» DIRECTIONS FOR THIS TASK: Every line of the entries below that carries the string "will" should be copied.

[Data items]
....................
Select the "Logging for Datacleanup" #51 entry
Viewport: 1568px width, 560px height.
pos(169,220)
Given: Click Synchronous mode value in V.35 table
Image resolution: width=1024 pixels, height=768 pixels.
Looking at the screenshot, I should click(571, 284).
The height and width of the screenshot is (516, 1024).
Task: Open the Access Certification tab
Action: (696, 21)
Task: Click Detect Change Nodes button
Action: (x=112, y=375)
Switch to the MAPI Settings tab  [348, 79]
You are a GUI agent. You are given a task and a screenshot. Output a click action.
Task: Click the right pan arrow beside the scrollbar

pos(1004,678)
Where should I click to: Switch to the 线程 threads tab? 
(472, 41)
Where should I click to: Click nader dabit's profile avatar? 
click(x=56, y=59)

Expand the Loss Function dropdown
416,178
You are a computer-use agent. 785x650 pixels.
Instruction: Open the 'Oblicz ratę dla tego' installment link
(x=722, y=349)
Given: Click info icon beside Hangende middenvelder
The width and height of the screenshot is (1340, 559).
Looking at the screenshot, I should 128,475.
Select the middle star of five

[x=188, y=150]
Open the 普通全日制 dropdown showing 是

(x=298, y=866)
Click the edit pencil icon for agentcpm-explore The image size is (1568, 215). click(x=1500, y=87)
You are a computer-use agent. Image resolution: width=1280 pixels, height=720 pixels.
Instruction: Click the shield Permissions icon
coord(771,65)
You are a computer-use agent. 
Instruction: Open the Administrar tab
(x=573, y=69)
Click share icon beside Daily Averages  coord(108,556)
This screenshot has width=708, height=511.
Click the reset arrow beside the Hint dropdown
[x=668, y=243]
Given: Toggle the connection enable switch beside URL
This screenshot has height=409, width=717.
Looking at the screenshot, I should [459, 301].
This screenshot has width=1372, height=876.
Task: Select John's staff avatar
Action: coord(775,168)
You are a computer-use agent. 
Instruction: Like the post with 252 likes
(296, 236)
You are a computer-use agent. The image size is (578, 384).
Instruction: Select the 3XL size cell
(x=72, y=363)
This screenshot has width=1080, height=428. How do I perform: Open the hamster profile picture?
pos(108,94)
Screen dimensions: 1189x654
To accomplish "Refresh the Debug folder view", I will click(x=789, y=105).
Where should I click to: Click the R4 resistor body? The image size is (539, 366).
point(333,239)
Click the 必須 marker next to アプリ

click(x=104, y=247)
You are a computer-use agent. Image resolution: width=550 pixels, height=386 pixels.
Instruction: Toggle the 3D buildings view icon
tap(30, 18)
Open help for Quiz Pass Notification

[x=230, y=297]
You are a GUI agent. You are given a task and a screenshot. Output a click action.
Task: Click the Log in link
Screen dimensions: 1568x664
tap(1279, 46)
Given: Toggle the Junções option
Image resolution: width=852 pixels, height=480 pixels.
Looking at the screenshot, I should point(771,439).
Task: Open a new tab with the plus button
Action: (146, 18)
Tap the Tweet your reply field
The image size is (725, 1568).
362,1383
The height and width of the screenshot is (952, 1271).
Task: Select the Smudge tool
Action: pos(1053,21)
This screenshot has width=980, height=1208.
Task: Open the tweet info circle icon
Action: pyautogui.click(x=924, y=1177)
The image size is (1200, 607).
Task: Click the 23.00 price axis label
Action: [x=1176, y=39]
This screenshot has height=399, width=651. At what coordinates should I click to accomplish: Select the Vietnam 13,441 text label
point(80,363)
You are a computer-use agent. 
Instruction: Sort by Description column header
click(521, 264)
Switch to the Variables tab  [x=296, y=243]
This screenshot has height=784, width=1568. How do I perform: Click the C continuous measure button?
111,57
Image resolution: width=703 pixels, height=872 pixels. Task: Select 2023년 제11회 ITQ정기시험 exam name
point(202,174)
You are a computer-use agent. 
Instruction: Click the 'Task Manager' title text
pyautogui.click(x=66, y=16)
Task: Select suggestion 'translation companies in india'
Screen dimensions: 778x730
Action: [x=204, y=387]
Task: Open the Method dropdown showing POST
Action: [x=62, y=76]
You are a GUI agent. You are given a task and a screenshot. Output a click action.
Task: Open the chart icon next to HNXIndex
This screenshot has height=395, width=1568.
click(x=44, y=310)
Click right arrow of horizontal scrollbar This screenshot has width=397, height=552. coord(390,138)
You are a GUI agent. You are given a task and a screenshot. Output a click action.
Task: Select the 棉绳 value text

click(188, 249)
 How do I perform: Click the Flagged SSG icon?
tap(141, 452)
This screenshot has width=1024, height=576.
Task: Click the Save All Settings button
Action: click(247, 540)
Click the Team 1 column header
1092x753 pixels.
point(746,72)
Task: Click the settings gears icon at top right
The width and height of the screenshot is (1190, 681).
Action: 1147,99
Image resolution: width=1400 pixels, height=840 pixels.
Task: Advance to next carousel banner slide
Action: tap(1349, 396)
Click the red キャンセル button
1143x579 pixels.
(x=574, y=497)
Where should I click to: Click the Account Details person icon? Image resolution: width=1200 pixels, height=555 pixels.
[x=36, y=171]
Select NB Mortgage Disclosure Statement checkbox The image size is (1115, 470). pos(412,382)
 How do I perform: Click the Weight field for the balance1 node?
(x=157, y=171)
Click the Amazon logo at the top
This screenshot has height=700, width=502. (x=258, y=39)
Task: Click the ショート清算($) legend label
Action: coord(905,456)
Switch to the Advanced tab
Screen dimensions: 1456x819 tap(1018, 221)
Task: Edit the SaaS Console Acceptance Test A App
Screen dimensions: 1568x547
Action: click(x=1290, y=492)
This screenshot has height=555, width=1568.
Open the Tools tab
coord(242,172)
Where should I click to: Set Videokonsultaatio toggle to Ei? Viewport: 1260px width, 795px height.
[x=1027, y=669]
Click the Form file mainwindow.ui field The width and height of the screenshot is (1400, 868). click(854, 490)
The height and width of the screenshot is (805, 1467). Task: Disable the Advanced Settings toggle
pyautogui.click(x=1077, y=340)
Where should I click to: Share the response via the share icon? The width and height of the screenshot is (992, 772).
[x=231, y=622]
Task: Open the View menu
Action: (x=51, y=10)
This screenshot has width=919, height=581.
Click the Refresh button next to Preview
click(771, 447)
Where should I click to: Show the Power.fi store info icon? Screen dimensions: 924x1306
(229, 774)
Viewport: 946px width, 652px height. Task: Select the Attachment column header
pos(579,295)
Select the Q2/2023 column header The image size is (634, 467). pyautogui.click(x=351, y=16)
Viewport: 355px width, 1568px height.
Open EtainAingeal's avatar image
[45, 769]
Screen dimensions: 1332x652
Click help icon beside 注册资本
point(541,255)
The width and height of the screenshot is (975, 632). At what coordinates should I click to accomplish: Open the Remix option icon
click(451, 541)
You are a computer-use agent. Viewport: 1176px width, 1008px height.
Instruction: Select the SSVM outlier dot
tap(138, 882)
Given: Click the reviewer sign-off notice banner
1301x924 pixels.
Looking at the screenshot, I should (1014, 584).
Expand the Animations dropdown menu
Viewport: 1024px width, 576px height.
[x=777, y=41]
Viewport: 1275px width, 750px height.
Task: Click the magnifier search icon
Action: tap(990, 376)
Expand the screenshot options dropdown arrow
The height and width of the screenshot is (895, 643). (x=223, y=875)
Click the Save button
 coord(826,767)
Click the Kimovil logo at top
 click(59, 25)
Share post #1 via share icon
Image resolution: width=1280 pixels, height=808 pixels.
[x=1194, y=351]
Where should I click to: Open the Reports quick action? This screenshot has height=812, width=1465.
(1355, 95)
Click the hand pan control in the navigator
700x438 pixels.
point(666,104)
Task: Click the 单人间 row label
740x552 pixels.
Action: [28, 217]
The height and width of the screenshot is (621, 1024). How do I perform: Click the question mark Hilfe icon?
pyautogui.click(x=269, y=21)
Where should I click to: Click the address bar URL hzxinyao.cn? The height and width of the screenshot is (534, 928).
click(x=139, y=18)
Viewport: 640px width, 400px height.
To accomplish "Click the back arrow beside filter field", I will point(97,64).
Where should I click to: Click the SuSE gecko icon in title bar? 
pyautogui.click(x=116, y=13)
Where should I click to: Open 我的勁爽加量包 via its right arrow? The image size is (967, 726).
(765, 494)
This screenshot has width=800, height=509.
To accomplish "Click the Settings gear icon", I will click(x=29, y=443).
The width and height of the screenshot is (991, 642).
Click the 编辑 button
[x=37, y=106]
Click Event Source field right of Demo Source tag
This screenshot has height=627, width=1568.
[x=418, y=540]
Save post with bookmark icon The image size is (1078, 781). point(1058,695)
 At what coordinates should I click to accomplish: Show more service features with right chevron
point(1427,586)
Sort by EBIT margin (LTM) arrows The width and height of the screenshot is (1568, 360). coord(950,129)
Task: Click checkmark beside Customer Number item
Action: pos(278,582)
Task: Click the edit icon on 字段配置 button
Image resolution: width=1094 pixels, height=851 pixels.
....................
» RESPONSE:
To accomplish "Refresh the Debug folder view", I will click(x=789, y=105).
To accomplish "Click the back arrow beside filter field", I will point(97,64).
To accomplish "Click the Settings gear icon", I will click(x=29, y=443).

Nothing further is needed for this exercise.